The merger of the two largest US chemical makers into DowDuPont Inc in a US$59bn all-stock transaction was announced on 11 December (see News, OFI January 2016).
Bloomberg said both companies were cutting thousands of jobs as they cut billions of dollars in expenses, with another US$3bn in cost savings promised after the deal closed.
DowDuPont is due to split into three by the end of 2018, creating separate companies focused on agriculture, specialty products and materials science.
Both companies supply GM seeds and crop protection products to the oils and fats industry.
DuPont Pioneer is a subsidiary of DuPont Co and a major producer of hybrid seeds for agriculture including GM crops with insect and herbicide resistance.
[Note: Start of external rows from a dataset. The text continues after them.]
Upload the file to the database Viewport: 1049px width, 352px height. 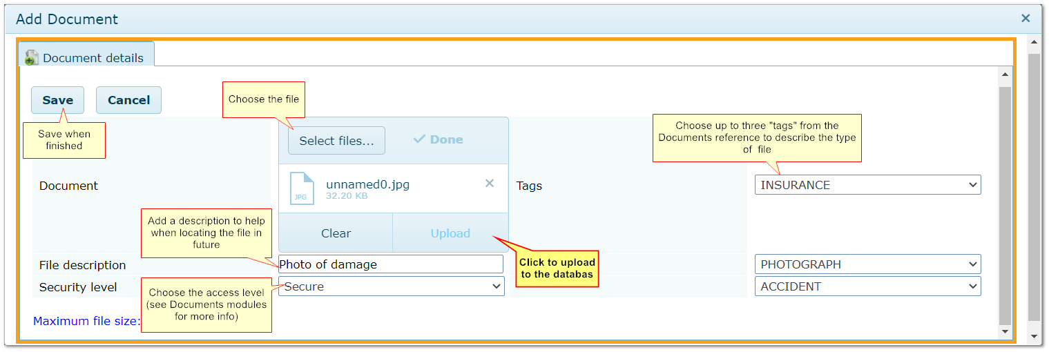[x=450, y=233]
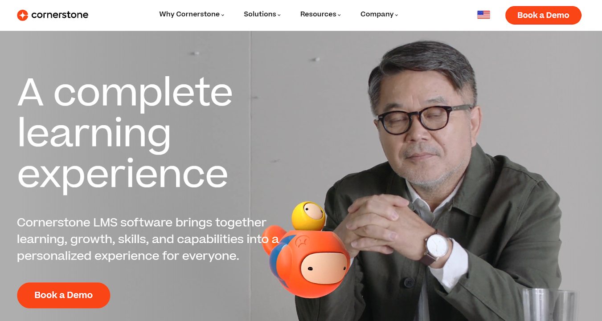
Task: Open the Cornerstone wordmark home link
Action: [x=60, y=15]
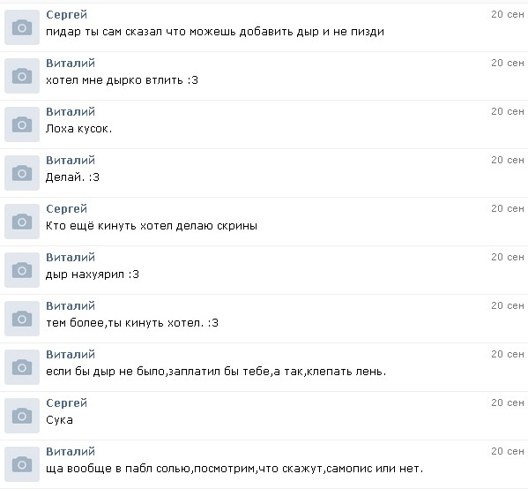Open the avatar beside the message "Лоха кусок."
Viewport: 528px width, 489px height.
[22, 124]
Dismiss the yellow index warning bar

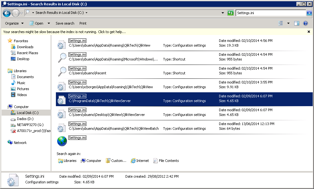[x=309, y=32]
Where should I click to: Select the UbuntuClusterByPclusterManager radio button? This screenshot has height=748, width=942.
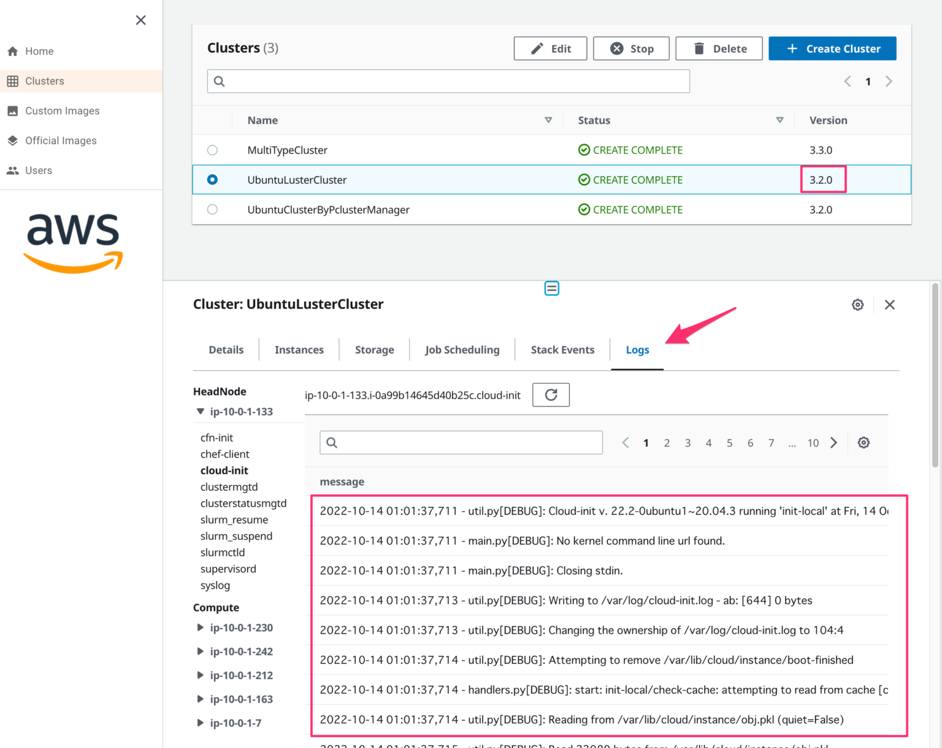[x=212, y=209]
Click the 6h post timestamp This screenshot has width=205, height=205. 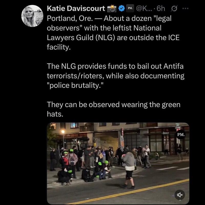(161, 8)
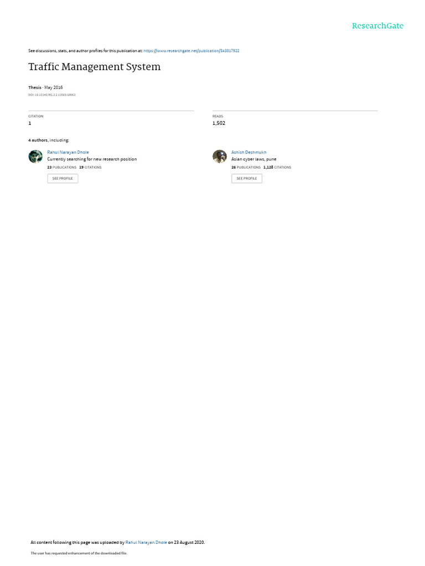This screenshot has height=566, width=425.
Task: Click the 'Asian cyber laws, pune' affiliation
Action: [253, 159]
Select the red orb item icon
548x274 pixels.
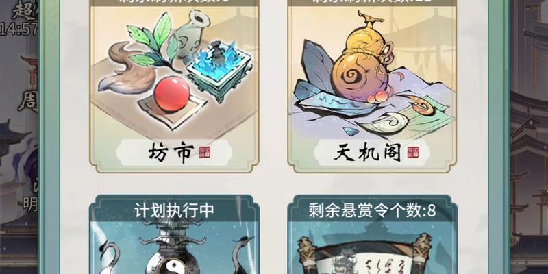172,93
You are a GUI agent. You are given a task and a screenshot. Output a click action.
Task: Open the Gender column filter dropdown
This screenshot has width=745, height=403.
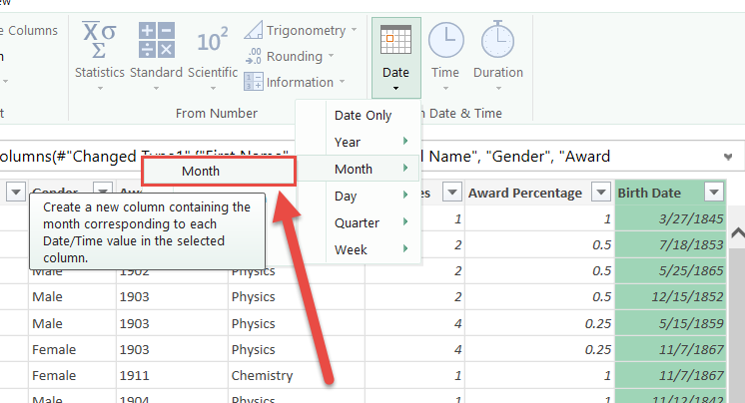click(x=102, y=193)
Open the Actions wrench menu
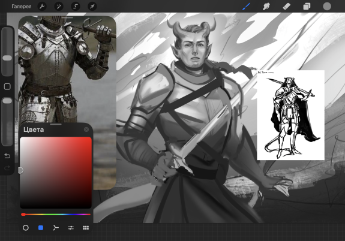Image resolution: width=345 pixels, height=241 pixels. pyautogui.click(x=42, y=7)
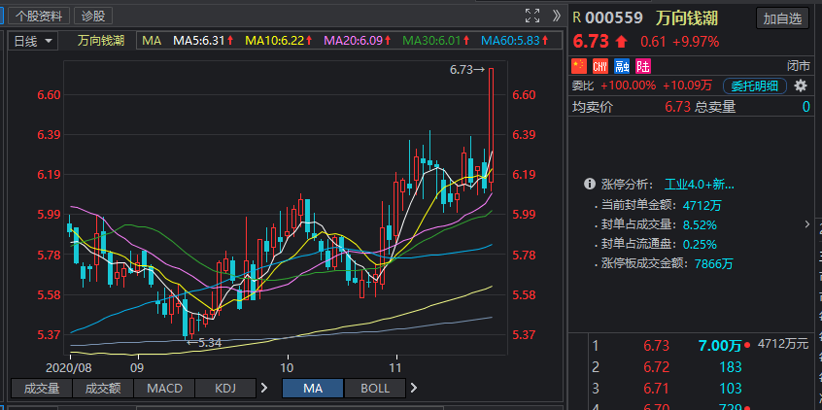Expand more indicators arrow after KDJ

264,389
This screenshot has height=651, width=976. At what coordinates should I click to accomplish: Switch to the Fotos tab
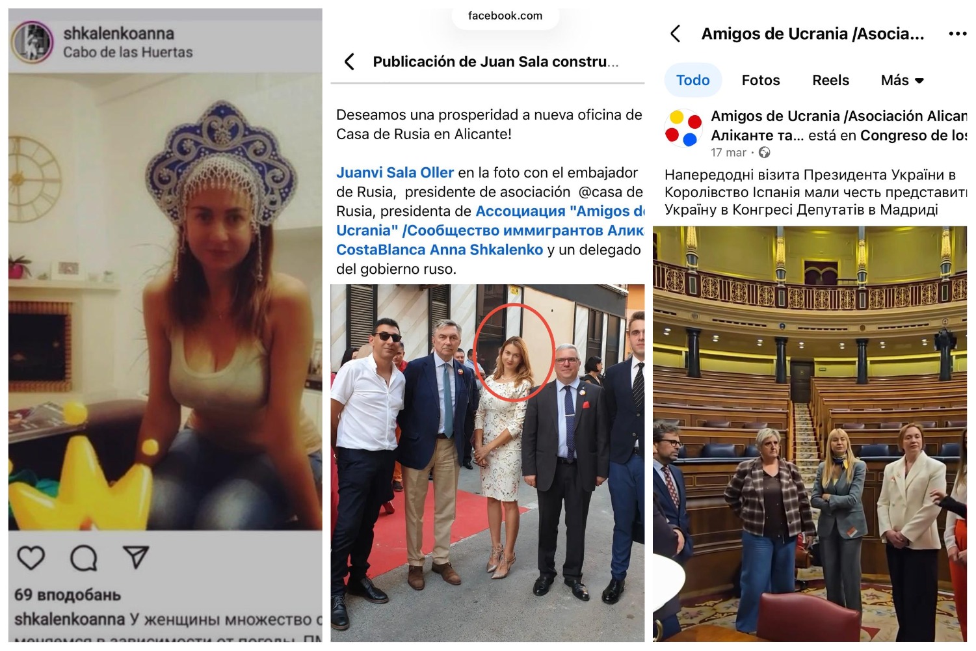[761, 80]
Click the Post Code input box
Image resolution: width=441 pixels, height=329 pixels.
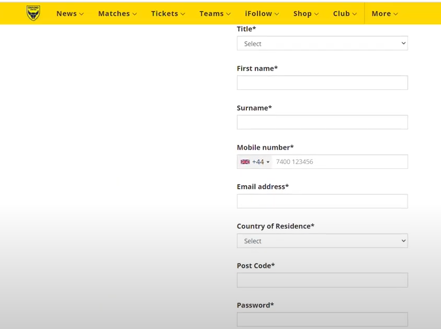322,280
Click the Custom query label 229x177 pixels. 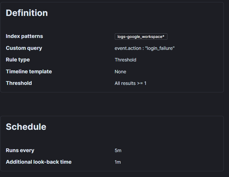(24, 48)
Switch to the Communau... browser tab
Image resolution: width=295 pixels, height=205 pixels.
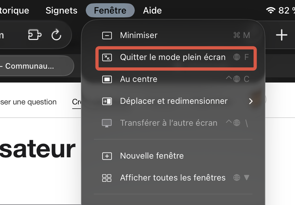pos(31,66)
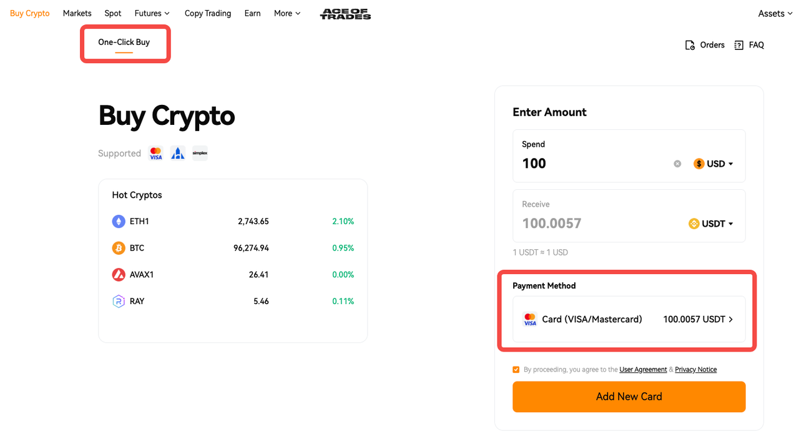799x444 pixels.
Task: Open FAQ via its help icon
Action: [739, 45]
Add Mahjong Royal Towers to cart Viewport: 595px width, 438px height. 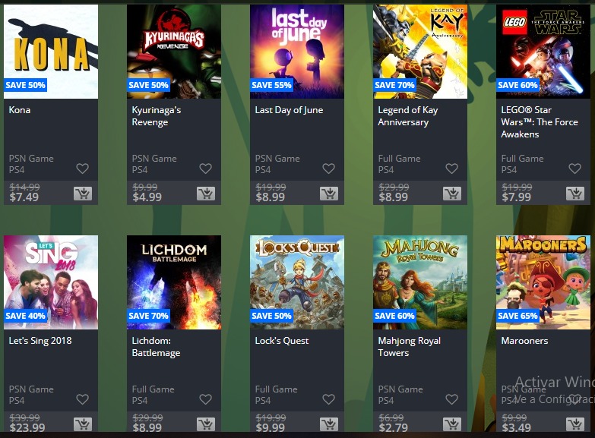(452, 424)
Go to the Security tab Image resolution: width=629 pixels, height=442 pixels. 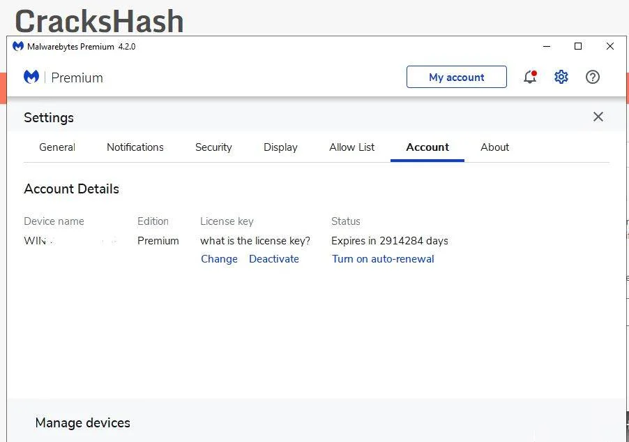tap(213, 147)
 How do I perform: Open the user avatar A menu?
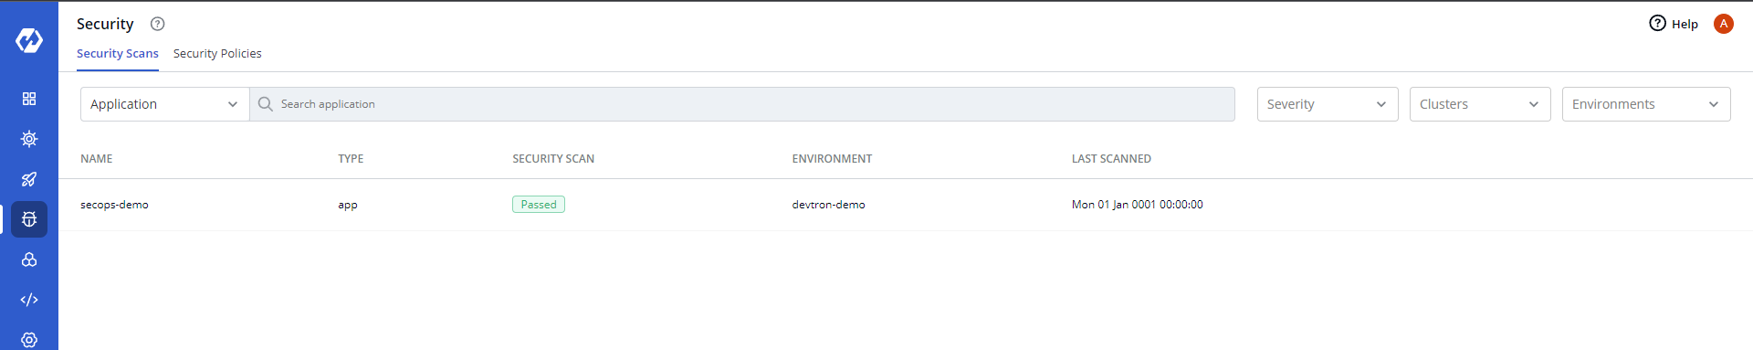(x=1724, y=24)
Dow AgroSciences is a wholly-owned subsidiary of Dow Chemical Co supplying seeds, biotech solutions and agricultural pesticides.
OFI reported that the biggest impact of the merger would be in the agriculture market, where the seeds and crop chemical industries are undergoing rapid consolidation.
The companies’ next hurdle was winning antitrust clearance, Bloomberg said.
“The US Justice Department in February issued a second request for information on the combination, launching an in-depth probe. Dow and DuPont notified China’s competition agency of the deal in May and they filed with the European Commission last month.”